To justify the decision, FedEx said that Amazon isn’t its largest customer. Notably, the company represents less than 1.3% of FedEx’s total annual revenues. As a result, losing business from Amazon won’t have a significant impact on the company’s financials.
Why is FedEx cutting ties with Amazon?
Amazon has been FedEx’s strategic customer for a long time. However, Amazon’s aggressive approach toward enhancing logistics infrastructure turned into a potential competitive threat for FedEx.
Within a few years of Amazon starting its own logistics services, it added a considerable number of air-cargo fleets and ground-delivery vehicles. Currently, Amazon owns 70 cargo planes and more than 10,000 delivery vehicles. Also, the company wants to gain access to rail and ocean routes.
Industry experts think that the company wants to foray into a third-party logistics service company. Considering Amazon’s enormous financial strength, it might build a vast logistics infrastructure quickly, which could edge out players like FedEx.
Therefore, cutting ties with Amazon could help FedEx focus on the broader e-commerce logistics market. The company will extend business relations with Amazon’s main competitors like Walmart (WMT) and Target (TGT). The two retail giants want to transform their businesses with more e-commerce instead of just being brick-and-mortar retailers.

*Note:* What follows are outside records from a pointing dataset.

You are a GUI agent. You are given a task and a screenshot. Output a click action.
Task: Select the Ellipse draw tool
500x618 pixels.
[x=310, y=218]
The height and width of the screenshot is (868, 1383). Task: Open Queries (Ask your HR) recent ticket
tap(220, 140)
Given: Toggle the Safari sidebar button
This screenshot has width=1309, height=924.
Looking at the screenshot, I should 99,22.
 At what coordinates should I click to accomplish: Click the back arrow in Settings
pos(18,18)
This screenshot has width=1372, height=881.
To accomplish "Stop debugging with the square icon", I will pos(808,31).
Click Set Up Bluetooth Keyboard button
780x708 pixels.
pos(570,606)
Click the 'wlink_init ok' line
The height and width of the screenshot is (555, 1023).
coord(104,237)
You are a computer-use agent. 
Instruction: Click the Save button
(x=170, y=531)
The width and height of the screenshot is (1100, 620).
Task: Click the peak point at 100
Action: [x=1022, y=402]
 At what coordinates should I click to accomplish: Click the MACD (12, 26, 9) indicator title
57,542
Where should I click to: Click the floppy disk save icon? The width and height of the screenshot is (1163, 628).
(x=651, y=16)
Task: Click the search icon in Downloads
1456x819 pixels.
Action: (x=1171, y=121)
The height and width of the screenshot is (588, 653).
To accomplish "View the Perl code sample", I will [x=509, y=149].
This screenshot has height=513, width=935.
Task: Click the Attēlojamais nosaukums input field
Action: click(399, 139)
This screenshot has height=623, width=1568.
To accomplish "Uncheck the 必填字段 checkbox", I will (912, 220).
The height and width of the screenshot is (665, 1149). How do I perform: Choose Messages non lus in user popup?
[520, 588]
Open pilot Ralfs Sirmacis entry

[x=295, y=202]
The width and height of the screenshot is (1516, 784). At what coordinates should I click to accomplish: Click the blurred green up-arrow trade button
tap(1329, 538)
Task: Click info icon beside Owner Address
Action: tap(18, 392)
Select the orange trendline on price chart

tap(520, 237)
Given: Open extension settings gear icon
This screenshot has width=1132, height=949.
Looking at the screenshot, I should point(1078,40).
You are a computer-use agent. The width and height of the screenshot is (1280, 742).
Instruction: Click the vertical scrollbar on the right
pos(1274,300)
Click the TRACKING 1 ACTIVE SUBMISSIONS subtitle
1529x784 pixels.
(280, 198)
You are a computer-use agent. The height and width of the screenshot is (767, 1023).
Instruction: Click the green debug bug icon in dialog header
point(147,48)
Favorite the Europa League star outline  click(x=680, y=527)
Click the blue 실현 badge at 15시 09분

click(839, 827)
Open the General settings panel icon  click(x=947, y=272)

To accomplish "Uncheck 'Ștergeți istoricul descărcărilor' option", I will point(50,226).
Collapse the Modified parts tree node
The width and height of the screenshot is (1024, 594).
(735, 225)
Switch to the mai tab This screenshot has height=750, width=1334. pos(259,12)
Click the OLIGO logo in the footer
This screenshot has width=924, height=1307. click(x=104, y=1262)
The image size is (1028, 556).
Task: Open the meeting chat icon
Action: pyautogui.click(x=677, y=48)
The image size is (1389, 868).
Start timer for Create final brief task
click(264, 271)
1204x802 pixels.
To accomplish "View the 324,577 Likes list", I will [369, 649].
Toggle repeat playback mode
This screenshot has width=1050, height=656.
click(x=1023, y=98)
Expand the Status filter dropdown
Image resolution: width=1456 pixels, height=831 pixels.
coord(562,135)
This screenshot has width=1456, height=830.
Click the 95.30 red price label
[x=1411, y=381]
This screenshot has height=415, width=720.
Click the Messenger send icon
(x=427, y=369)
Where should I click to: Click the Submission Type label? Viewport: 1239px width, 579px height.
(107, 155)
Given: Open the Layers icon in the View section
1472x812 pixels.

FedEx has taken several initiatives to expand its foothold across the e-commerce delivery market. The company will start a seven-day ground delivery service year-round in January 2020. Currently, the company only provides the service to retailers during the busy holiday season. The move reflects FedEx’s counter-strategy against Amazon, which already provides delivery services seven days a week.
The decision will likely have a negative impact on FedEx in the near term. However, the decision will likely open a new scope for the company to tap a larger market share in the e-commerce logistics space.
Amazon reacted to FedEx’s move
In an email reply to Bloomberg, Amazon said, “We are constantly innovating to improve the carrier experience and sometimes that means reevaluating our carrier relationships.” The company also said, “FedEx has been a great partner over the years and we appreciate all their work delivering packages to our customers.”
We don’t think that FedEx’s latest move will impact Amazon much in the near term. The company has several options to fulfill its logistics requirement. Lately, Amazon relied on United Parcel Service (UPS). Amazon reached better rate agreements with UPS. Industry experts think that Amazon might contribute nearly 10% to UPS’s total revenues in fiscal 2019. Amazon could also use UPS and regional logistic carriers to handle domestic ground-delivery.
FedEx stock has been on a downward trajectory for the last year due to its back-to-back lackluster results. Concerns about the global trade slowdown and uncertainty about US-China trade negotiations hurt FedEx’s business operations.
Notably, the company is stuck in the middle of US-China trade tensions. In early June, China started a probe on FedEx for the wrongful delivery of Huawei Technologies’ packages. The Chinese government’s decision came after the US banned companies from doing business with Huawei. FedEx generates 6% of its revenues from its operations in China. During the company’s fourth-quarter results in June, FedEx stated that the ongoing US-China trade dispute and contract termination with Amazon would hurt its performance in fiscal 2020.
In the last 12 months, FedEx has lost more than 35% of its value. At the closing price of $160.66 on Wednesday, the stock is trading near its 52-week low of $150.68 reached on June 3. The stock is also down 38% from its 52-week high of $259.25 attained on September 17, 2018.
The one-year fall in the stock price is higher than the iShares Transportation Average ETF’s (IYT) decline during the same period. IYT has lost 9.6% over the last year. IYT invests in Down Jones US transportation stocks.